START Dataset extract
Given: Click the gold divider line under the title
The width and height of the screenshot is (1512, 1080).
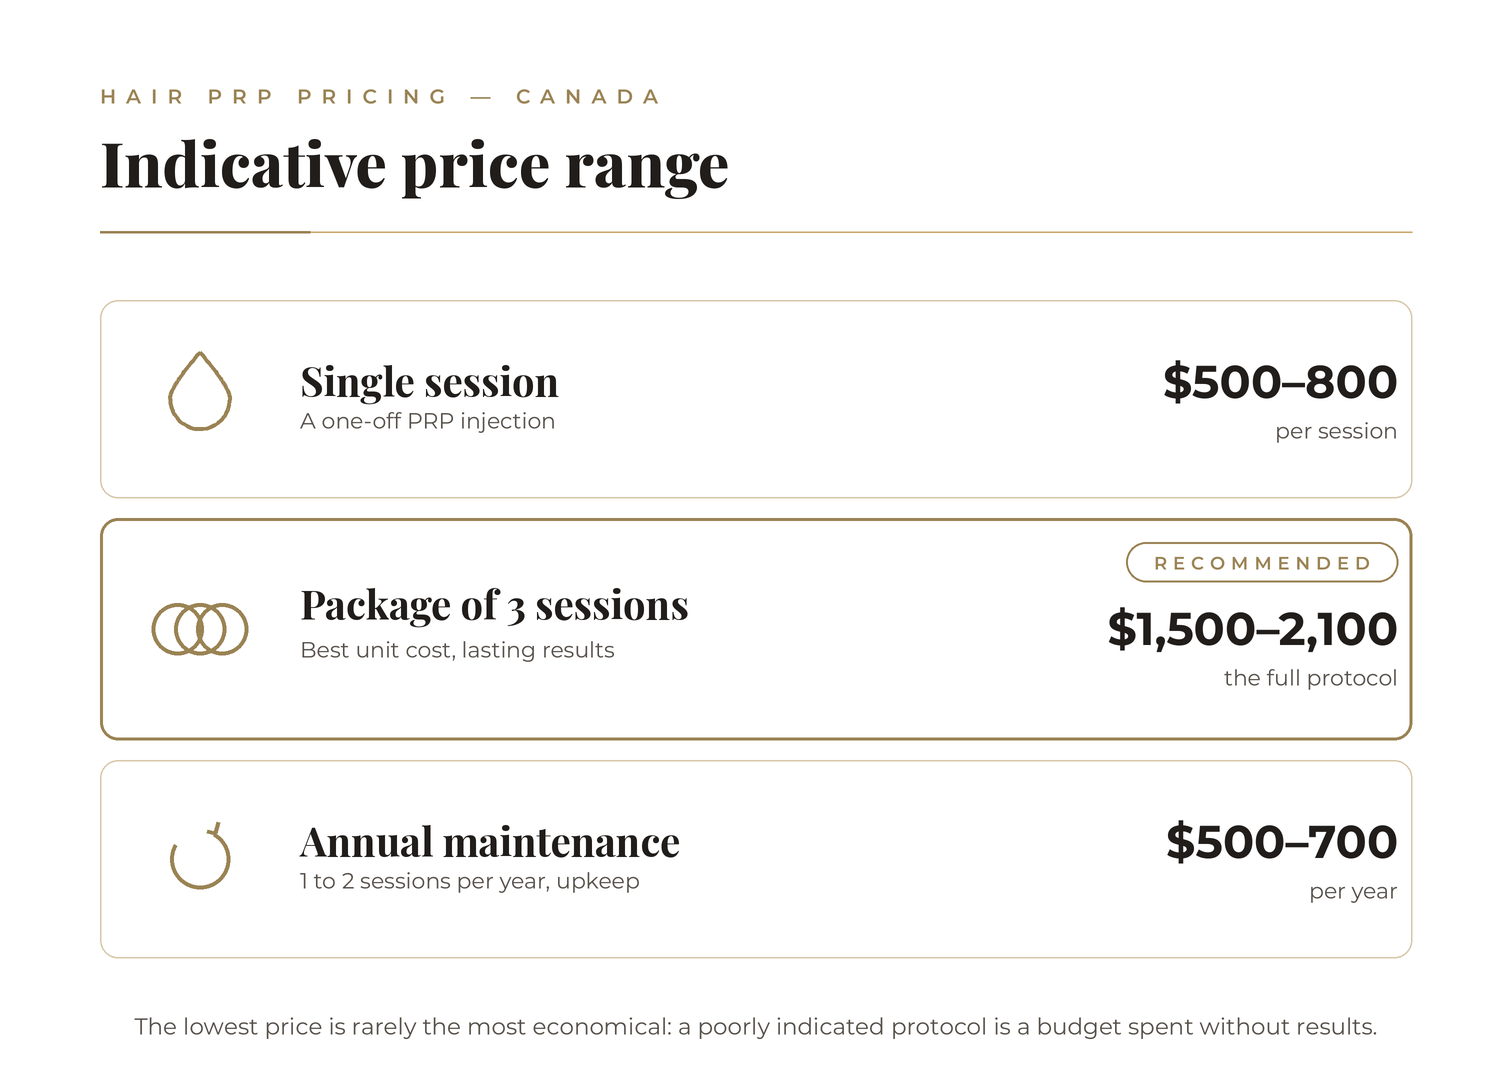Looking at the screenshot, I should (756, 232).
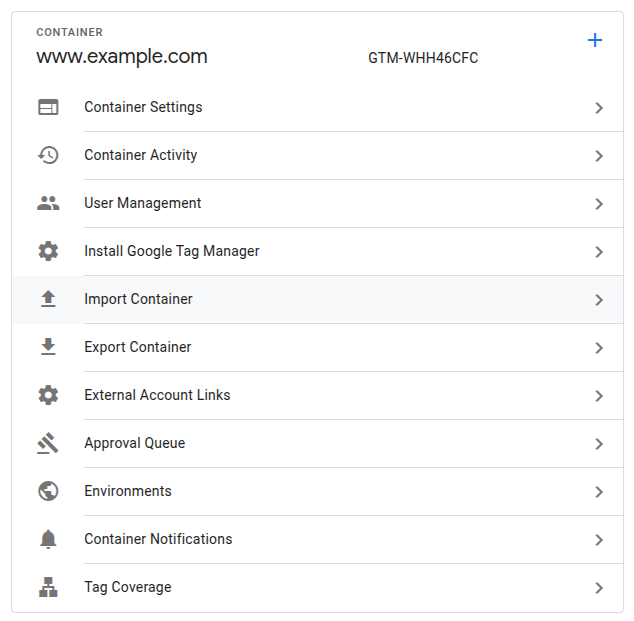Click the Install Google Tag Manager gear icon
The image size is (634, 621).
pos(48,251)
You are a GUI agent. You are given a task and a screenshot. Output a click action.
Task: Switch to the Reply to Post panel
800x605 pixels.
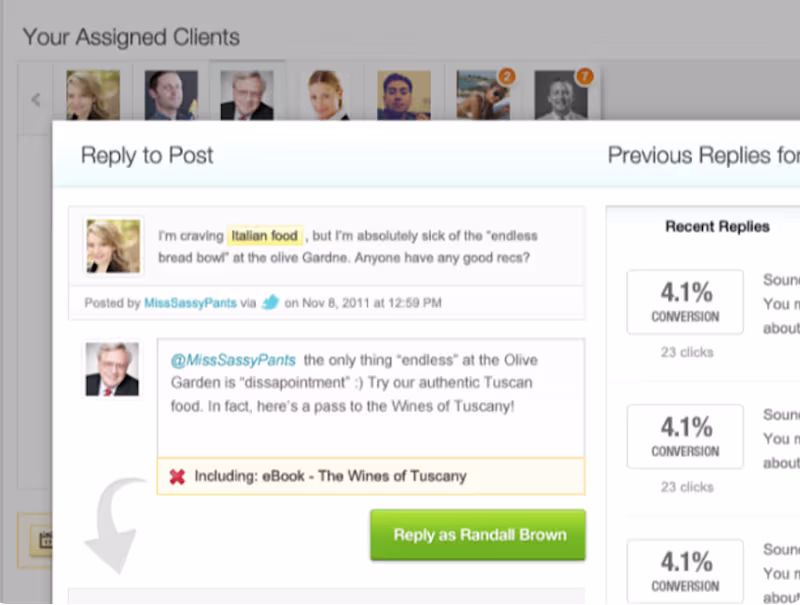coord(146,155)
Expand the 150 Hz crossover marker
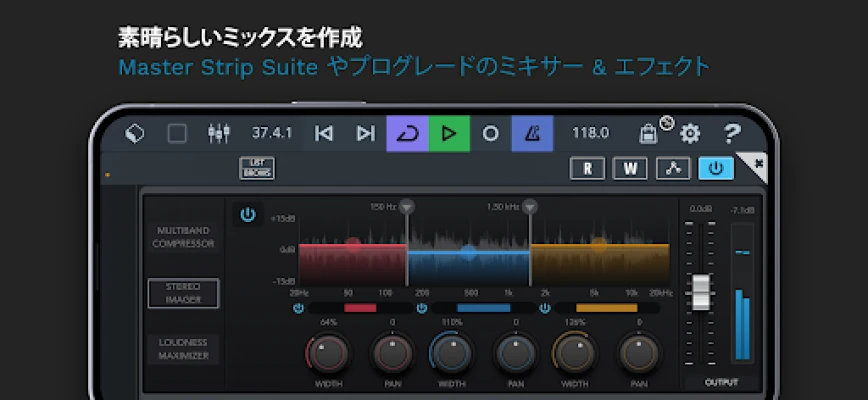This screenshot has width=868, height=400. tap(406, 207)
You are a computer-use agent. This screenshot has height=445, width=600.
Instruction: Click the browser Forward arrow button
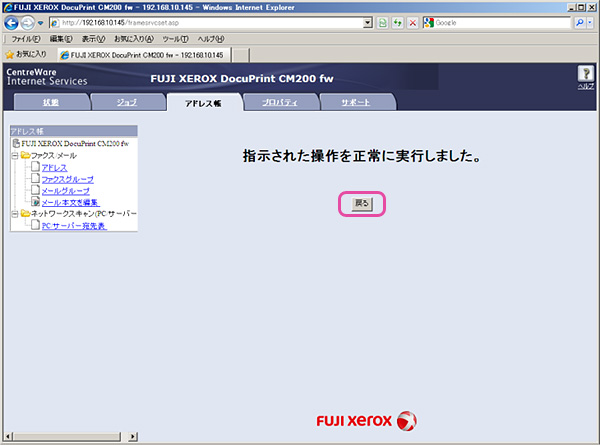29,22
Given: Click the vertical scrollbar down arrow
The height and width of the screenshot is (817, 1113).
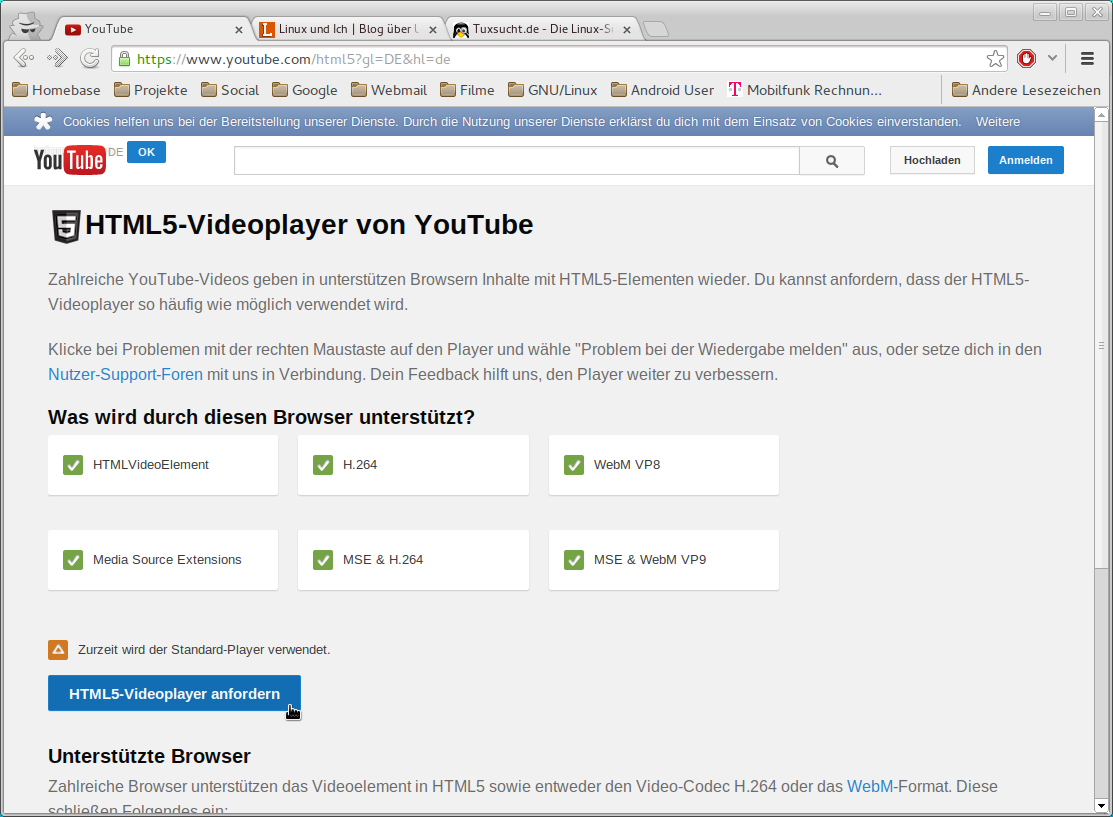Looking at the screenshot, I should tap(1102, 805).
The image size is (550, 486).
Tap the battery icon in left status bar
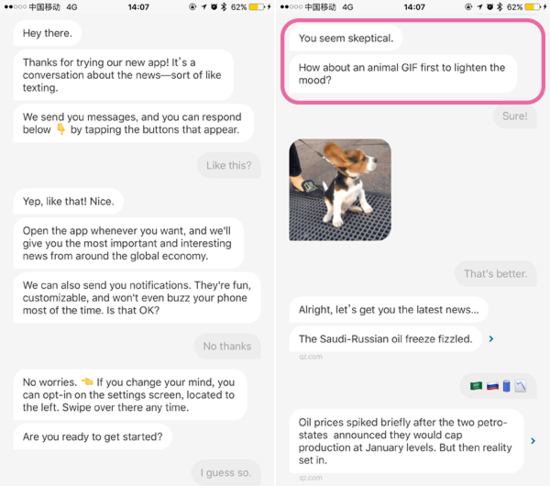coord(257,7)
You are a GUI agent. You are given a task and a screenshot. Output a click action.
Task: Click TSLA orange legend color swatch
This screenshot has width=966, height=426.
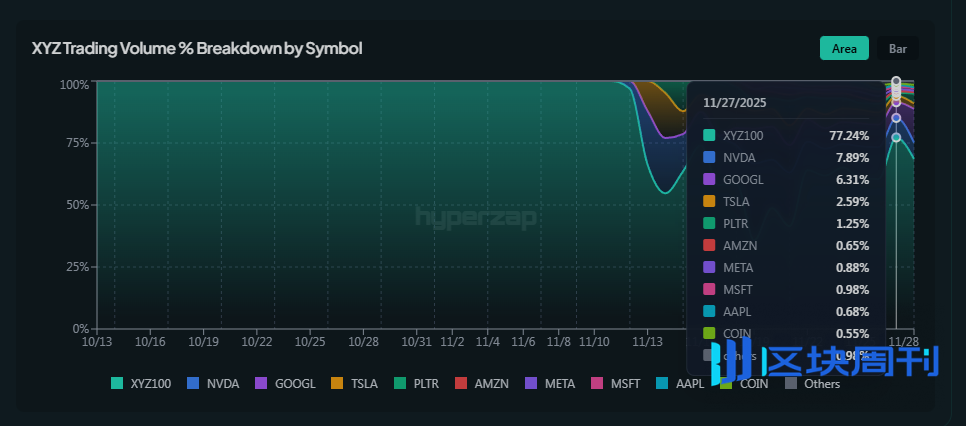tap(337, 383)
END Dataset extract
> **Problem to work on**
In the listing above, find the line containing "Expand the 150 Hz crossover marker" and the line containing "Given: Click the vertical"; print those lines and every line between them exactly, leaving out pictures.

> **Answer for the task**
Expand the 150 Hz crossover marker
This screenshot has width=868, height=400. tap(406, 207)
You are a computer-use agent. This screenshot has height=445, width=600.
Instruction: Click the browser Forward arrow button
29,22
Given: Click the vertical scrollbar down arrow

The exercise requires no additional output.